Dave Lewis, qui cherche ses fiancées sur Internet et voue une partie de son temps à dénoncer les faux guérisseurs dans son magazine, quand il n'est pas magicien pour animer des soirées. Sam Currie, policier qui pleure de n'avoir pas été là pour les siens, sur la tombe de son fils, entre deux enquêtes glauques. Leurs destins vont se mêler, dans le sang, quand une femme va croiser leur route : pour l'un ce sera une maîtresse, pour l'autre une victime qui vit ses cauchemars et le retour imminent d'un père tortionnaire...

Steve Mosby, qui excelle à ce petit jeu, nous propose une sorte de fable noire, qui mettra le lecteur mal à l'aise car face aussi à sa propre conscience. Remettre à plus tard, ne pas être là au bon moment, ne pas entendre les appels au secours, et se dire que d'autres viendront, alors que les cris n'ont que nous pour destinataires, et finalement être la cible d'un affreux psychopathe qui isole ses victimes, les laisse pour morte attachées et, quelques temps, au moins celui du jeu, prend leur place, répond à leurs mails... La victime n'est rien, la victime n'est que l'objet par lequel accuser l'inertie de ceux qui prétendent aimer.
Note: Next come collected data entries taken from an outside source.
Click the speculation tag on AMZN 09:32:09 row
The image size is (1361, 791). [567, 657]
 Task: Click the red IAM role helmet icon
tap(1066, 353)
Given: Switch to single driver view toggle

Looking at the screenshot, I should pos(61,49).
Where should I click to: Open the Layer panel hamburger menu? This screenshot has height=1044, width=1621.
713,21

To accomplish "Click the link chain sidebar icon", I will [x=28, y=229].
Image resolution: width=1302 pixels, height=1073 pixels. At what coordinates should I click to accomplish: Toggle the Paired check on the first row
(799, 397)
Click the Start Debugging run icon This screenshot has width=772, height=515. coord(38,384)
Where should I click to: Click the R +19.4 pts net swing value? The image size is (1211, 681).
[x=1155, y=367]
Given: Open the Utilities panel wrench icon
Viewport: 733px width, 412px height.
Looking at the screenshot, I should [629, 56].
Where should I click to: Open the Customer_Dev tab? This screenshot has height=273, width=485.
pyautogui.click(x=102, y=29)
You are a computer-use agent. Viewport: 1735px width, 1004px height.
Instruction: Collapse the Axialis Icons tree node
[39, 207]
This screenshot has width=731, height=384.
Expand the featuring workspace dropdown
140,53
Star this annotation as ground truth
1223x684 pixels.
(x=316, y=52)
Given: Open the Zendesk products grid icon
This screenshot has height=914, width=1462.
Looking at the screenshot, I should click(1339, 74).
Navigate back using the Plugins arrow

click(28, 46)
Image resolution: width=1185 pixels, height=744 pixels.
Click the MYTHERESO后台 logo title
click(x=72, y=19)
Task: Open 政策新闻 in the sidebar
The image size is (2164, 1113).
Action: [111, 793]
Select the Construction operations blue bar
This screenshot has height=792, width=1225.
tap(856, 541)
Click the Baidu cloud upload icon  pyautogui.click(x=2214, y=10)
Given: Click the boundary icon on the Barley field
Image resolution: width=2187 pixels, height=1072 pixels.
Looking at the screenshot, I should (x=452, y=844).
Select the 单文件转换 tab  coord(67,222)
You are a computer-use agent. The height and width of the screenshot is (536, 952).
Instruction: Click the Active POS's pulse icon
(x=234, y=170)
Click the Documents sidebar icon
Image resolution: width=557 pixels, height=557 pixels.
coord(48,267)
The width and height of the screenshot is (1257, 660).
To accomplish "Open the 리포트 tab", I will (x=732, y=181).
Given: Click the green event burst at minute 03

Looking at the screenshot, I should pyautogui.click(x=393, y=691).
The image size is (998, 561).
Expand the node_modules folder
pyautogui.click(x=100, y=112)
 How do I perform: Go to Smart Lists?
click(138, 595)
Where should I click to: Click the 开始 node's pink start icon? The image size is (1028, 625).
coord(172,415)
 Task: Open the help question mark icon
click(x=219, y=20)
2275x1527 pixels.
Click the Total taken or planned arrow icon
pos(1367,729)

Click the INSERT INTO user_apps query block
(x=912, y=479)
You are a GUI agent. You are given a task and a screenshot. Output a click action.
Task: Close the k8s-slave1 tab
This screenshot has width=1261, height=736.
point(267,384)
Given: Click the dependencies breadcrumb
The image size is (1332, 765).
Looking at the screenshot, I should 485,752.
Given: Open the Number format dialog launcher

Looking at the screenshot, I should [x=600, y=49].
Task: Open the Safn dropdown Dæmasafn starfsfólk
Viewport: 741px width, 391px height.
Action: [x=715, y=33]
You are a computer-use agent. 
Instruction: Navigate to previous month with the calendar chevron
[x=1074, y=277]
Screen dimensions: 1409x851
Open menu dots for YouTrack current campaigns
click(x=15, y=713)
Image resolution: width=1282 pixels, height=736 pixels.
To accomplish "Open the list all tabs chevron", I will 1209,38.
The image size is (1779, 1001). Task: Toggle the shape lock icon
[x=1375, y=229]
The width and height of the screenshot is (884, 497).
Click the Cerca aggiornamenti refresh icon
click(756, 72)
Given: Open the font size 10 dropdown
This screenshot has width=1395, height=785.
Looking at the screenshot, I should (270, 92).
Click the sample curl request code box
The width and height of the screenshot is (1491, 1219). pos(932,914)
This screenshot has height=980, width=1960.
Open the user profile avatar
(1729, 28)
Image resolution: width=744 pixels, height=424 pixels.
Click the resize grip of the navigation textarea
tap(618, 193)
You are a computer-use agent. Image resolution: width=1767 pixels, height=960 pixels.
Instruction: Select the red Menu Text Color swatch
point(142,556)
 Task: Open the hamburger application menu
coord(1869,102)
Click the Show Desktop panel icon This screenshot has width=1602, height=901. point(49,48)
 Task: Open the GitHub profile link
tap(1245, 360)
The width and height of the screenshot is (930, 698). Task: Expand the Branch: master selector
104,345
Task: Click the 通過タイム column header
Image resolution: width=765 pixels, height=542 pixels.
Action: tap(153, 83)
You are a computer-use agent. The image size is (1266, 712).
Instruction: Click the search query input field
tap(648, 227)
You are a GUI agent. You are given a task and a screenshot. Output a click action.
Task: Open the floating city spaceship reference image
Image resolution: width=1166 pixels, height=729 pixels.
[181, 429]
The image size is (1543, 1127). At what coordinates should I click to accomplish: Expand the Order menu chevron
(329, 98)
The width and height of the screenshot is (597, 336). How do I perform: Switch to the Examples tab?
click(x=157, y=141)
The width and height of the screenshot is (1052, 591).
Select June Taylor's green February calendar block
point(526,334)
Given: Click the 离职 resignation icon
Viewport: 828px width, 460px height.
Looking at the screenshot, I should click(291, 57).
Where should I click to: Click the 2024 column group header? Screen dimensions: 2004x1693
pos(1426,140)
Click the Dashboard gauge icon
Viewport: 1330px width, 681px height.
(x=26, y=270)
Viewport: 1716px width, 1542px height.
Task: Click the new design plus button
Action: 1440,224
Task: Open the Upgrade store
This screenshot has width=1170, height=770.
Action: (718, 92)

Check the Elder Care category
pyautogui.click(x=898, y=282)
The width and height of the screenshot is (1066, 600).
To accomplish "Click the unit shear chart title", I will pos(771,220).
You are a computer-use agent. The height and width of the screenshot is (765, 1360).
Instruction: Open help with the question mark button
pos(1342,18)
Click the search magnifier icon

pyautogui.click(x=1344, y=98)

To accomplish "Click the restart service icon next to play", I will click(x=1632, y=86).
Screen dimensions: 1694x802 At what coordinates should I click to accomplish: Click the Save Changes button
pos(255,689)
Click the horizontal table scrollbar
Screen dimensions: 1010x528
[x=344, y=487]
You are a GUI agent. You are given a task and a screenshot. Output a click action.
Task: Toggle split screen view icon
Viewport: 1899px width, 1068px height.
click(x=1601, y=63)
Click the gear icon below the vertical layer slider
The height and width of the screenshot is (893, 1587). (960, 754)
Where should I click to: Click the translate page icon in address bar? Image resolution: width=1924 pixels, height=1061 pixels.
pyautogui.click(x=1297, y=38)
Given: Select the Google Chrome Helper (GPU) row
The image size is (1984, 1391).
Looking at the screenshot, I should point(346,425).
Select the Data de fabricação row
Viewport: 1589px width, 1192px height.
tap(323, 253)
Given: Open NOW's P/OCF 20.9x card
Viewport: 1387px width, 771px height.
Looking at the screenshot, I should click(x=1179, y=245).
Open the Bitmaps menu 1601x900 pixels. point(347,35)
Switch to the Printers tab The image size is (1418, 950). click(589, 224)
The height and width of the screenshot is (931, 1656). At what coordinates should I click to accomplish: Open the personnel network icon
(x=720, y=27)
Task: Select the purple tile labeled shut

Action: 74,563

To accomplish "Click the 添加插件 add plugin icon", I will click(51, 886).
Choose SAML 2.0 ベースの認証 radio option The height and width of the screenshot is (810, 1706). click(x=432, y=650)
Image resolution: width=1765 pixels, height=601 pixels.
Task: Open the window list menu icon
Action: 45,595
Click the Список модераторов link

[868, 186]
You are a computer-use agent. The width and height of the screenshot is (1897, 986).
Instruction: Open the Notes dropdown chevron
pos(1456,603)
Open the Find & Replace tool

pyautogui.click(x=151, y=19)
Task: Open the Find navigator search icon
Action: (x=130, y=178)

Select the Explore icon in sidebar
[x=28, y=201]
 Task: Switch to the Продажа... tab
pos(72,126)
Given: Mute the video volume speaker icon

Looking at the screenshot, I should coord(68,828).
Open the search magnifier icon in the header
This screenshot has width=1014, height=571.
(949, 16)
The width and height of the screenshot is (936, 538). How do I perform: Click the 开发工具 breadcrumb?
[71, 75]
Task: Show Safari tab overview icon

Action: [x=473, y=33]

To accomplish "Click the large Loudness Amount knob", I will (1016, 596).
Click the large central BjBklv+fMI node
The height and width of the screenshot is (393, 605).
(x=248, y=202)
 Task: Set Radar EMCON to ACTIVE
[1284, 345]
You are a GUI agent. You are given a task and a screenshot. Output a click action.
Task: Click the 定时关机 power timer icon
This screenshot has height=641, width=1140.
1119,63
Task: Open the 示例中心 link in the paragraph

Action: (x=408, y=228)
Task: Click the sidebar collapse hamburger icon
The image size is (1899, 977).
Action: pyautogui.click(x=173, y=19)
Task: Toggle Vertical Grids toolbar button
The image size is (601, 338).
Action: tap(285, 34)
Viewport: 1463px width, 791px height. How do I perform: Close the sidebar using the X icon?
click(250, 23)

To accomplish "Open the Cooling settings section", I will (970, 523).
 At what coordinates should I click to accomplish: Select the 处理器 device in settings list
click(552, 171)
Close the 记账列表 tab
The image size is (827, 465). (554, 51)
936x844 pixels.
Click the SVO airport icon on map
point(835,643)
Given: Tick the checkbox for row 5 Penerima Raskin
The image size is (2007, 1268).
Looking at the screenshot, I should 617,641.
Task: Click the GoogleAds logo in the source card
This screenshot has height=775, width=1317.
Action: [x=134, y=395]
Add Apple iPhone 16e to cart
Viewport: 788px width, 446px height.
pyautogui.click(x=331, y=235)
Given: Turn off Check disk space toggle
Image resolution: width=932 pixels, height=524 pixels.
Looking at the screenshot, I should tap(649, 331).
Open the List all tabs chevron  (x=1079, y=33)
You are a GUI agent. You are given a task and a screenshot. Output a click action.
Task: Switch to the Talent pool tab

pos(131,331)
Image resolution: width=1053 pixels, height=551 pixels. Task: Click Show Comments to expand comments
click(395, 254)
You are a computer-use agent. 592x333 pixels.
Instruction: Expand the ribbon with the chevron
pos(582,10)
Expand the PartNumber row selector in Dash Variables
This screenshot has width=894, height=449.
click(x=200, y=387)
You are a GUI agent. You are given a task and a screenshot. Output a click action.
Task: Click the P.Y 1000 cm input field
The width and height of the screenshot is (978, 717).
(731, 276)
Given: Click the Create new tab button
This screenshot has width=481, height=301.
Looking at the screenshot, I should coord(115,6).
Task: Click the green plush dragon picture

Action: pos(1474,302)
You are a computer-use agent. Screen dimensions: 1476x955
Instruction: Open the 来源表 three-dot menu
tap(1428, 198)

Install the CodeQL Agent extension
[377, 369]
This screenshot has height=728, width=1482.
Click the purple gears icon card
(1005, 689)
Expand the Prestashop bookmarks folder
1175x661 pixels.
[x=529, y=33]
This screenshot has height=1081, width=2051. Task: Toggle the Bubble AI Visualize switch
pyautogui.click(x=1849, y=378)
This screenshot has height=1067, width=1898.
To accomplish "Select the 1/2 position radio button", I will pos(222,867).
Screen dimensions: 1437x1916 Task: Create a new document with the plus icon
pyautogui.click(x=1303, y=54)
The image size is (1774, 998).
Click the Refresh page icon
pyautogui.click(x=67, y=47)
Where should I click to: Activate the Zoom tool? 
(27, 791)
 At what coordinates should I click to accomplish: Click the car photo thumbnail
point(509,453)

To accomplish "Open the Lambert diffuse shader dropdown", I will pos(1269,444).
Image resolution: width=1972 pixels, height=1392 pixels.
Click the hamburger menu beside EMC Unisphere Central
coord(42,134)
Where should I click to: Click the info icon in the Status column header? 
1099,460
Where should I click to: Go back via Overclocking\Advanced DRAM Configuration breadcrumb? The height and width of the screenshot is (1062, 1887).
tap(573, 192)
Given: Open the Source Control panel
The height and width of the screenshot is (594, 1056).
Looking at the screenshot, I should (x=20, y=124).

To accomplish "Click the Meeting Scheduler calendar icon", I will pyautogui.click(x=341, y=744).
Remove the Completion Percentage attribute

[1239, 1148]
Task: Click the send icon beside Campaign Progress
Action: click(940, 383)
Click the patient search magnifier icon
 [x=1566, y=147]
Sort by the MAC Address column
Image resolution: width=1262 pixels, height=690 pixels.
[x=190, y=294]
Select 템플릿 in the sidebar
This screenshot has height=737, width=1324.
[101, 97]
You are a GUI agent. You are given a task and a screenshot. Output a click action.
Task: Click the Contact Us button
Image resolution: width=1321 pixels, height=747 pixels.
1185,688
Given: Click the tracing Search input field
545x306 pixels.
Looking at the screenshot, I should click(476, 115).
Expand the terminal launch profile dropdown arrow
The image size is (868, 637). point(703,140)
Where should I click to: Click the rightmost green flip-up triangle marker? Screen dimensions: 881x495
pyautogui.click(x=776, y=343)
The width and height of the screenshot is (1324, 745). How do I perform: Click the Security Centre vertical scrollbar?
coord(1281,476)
« Pourquoi ne m'avez-vous pas sauvée ?
Pourquoi personne n'a pris la peine de venir ? »

Le chemin que va parcourir Dave Lewis pour retrouver celle qu'il a abandonnée, selon les critères du psychopathe, est une horrible descente aux Enfers ponctuée de constante confrontations avec soi-même. Il est manipulé comme de rien par la crainte qu'il ne puisse pas retrouver sa victime à temps pour la sauver, et qu'elle soit retrouvée comme les autres, morte desséchée. C'est cette tension qui pose l'affreuse jouissance de lecture que l'on a avec Ceux qu'on aime, que les victimes soient attribuées aux oublieux et pas au criminel. Parallèlement, le chemin que va parcourir Sam Currie pour comprendre l'enchevêtrement des faits qui s'amusent de lui n'en fera pas un homme meilleur, mais un homme rasséréné bien qu'abasourdi et abattu par ses découvertes. Le monstre aura réussi sa démonstration, au prix de plusieurs vies, et d'une résurgence de cauchemars terribles qu'il réincarne, de sa maîtrise des sentiments d'abandon et de la faute dont il fait porter le poids à autrui.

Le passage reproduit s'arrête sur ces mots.